Para ello “hay que buscar al público donde esté”. “Estoy a favor de que las plataformas defiendan y tengan cine de autor, es la única manera de que no se pierda y llegue a las nuevas generaciones. MK2 ha vendido a Netflix el fondo de Jacques Demy. Los amigos de mis hijos ya han visto esas películas, y son adolescentes. La pandemia ha hecho que muchas películas vayan directas a plataformas, es el sentido de los tiempos y las tecnologías. En cuanto al cine de Agnès Varda, sé que hay mucha versión pirata, pero yo no hago nada contra eso, no lo denuncio, porque pienso que son copias de mala calidad y que el que las ve en esas condiciones, si le gustan, es probable que luego la busque en buena calidad, busque otras en plataformas y pague por ellas. Es una especie de aperitivo o anuncio”, opina en un argumento que sabe que no comparten muchos de sus colegas en Francia.
La mirada de Agnés Varda era benevolente. No juzgaba a la gente, simplemente quería compartir emociones, sentimientos
Rosalie Varda siempre la acompañaba en los viajes por todos los festivales del mundo, y uno de los sitios que la directora más disfrutaba era España. Había un motivo detrás. Un secreto del pasado que la uniera con la historia de nuestro país. “A ella le encantaba España, acogió en los años 50 a una pareja de exiliados de la dictadura franquista. Una pareja con un niño pequeño. Él era albañil y le enseñó a revelar las fotos en el laboratorio. De todo aquello, mi madre rodó una película, Ulysse. Además, mi madre hablaba muy bien español. Amaba España y vino varios veces con ellos a ver a sus familiares. Era su familia española. Yo le acompañaba muchas veces, me acuerdo de la última vez que vine con mi madre a Madrid, fuimos al Thyssen. La echo de menos cada vez que viajo”, reconoce emocionada.

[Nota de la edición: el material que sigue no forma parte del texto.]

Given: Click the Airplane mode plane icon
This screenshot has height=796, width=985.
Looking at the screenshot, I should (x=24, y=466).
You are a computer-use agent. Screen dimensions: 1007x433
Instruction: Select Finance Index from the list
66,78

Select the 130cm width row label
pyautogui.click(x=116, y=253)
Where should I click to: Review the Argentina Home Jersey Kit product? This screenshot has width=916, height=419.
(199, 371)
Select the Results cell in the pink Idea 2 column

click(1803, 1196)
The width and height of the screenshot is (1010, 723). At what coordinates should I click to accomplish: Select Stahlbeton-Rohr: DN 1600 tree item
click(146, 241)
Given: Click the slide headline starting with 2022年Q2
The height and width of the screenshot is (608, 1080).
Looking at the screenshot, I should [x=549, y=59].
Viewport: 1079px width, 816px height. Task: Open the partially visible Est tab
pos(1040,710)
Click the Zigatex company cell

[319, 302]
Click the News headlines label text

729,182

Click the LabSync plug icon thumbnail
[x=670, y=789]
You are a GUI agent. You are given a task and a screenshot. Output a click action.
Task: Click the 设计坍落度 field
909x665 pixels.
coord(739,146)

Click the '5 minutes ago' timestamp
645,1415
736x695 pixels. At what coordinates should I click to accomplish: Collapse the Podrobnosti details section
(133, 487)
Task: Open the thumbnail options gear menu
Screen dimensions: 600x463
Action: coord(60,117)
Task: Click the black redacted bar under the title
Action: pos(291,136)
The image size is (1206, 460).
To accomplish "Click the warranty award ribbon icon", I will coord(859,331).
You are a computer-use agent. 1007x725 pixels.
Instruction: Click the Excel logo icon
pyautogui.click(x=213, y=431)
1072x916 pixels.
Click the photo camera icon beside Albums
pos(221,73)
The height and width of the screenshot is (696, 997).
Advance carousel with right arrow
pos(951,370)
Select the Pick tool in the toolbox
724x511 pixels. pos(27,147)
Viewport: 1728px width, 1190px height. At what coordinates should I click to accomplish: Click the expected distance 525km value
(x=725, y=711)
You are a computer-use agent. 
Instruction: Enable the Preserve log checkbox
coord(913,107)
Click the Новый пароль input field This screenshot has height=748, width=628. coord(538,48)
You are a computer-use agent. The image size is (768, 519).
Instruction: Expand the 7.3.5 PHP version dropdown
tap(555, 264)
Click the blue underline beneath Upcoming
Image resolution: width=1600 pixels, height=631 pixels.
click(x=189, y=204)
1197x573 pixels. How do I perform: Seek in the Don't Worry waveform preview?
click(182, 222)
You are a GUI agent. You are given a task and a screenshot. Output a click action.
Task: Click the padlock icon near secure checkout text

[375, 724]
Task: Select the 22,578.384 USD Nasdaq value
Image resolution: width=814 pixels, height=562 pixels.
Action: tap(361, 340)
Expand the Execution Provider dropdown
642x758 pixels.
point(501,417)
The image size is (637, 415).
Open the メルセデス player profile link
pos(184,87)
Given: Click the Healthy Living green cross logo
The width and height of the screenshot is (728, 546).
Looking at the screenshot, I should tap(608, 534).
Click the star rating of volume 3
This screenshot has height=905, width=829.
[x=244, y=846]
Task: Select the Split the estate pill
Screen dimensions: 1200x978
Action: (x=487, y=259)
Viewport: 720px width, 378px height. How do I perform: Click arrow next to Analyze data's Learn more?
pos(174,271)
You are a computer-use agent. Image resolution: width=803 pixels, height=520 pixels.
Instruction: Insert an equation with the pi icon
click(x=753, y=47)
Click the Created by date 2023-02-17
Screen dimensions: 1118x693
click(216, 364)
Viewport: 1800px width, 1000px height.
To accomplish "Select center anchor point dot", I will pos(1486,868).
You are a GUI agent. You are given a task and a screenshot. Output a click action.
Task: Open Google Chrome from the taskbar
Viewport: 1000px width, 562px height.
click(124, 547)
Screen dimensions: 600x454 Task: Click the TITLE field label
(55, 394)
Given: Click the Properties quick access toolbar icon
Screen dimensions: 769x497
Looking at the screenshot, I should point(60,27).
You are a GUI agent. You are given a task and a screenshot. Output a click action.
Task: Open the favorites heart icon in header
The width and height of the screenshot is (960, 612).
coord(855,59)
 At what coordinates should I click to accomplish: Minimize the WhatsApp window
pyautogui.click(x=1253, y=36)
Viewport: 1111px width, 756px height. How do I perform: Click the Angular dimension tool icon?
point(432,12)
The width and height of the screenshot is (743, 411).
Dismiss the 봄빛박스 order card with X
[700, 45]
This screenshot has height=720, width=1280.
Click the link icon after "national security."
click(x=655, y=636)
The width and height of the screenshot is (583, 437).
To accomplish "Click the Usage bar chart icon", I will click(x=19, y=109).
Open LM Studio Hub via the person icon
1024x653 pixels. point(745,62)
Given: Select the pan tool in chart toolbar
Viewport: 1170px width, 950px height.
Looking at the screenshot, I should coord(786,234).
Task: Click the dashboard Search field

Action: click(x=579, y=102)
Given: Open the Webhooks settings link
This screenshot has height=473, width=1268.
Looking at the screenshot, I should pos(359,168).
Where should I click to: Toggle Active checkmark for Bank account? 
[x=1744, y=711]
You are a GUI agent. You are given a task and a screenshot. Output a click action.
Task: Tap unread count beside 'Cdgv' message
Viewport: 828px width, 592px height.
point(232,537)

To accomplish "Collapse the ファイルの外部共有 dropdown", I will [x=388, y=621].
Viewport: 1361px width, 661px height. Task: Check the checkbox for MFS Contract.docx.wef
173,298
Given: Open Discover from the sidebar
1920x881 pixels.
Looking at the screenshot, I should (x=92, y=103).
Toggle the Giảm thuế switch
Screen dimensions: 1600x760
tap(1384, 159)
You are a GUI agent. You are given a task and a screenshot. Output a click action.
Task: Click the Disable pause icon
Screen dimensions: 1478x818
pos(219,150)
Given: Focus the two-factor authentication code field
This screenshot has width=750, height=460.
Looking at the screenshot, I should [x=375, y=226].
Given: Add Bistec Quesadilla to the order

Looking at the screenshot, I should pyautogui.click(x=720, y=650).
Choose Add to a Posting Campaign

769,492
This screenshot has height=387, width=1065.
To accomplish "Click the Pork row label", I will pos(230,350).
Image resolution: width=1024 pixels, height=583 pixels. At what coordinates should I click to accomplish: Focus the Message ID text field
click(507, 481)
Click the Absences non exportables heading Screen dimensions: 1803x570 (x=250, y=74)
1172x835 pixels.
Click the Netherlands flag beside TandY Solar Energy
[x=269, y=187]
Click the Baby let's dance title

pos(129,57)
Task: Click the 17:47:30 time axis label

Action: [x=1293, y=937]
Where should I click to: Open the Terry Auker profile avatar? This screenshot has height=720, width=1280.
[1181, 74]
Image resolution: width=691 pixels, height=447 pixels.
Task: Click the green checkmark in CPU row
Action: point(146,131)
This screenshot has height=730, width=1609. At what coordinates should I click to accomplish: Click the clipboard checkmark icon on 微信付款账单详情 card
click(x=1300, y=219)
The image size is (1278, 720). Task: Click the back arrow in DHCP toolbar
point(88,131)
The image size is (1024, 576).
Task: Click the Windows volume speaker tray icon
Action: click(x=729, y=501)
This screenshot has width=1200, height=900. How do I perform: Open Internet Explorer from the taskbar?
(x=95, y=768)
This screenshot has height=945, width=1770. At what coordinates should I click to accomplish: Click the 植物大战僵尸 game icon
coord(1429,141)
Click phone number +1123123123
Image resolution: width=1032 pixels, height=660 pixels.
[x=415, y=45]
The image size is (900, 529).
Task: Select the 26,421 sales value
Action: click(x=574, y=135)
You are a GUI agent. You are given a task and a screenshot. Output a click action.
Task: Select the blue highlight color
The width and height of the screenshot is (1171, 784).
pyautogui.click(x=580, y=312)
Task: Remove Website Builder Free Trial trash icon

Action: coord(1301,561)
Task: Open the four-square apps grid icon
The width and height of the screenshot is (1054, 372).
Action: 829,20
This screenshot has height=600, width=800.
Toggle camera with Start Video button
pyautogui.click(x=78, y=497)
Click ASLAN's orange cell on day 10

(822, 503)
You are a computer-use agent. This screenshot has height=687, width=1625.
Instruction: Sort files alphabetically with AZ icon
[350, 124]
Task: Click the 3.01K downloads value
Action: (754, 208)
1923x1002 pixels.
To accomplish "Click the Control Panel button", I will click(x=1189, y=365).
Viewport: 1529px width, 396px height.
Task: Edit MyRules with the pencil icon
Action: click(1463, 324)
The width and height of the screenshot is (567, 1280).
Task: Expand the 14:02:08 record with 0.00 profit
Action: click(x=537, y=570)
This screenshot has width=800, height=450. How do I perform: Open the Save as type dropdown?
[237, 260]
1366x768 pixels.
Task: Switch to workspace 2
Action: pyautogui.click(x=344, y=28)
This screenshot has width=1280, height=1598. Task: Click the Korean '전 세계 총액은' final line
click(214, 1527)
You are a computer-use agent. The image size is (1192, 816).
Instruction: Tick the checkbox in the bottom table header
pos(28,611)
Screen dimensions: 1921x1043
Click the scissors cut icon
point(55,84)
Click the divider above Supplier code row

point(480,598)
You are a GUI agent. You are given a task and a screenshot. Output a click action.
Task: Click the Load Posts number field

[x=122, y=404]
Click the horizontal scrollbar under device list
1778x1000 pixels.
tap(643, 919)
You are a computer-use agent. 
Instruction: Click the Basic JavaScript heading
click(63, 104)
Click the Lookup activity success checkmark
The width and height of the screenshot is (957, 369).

Para su hija, la filmografía de su madre tiene dos partes: “Una iría hasta el año 2000, porque es ahí cuando empieza a usar la cámara digital y ella ya puede hacer lo que quiera, sin ataduras. Compró esa cámara digital en el aeropuerto de Toki ese año. Era una Sony pequeñita. Llegó de Japón y decía que ya podía filmar todo. Puedo ir a la calle y filmar a la gente, decía. Ella en el documental pensaba que había que abandonar la cámara y esa cámara digital le permitía hacerlo. Por ejemplo, ocurrió en Las espigadoras que la gente con la que hablaba, al final olvidaba que estaba la cámara, cuando hay un gran equipo técnico la gente se despista mirando todas las cosas y no está tanto en lo que quiere contar”.
El cine documental de Agnès Varda tiene una característica, y es la forma en la que mira a sus protagonistas. Mira a los ojos de la clase obrera, saca su dignidad, no es una mirada parernalista. Su hija cree que esos documentales tienen una característica, y era que esa forma de ver a la gente era “benevolente”. “No juzgaba a la gente, simplemente quería compartir emociones, sentimientos. Hay concepciones diferentes, por ejemplo Wiseman pone la cámara y no hay un punto de vista definido una vez la cámara ha sido colocada. Sin embargo, Agnès quería comprender a la persona que tenía delante. Su documental parte de sacar emociones. En sus documentales hay emoción, se reconoce su voz”. Una voz que sigue resonando dos años después de su muerte, y que ha dejado un legado único e irrepetible.